- **DATASET EXCERPTS**:
· · ·

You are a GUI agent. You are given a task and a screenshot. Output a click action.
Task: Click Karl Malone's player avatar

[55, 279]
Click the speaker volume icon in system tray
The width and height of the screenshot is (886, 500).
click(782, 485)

· · ·

- **TO DO**:
Transcribe the entire listing above exactly.

- **OUTPUT BELOW**:
You are a GUI agent. You are given a task and a screenshot. Output a click action.
Task: Click Karl Malone's player avatar

[55, 279]
Click the speaker volume icon in system tray
The width and height of the screenshot is (886, 500).
click(782, 485)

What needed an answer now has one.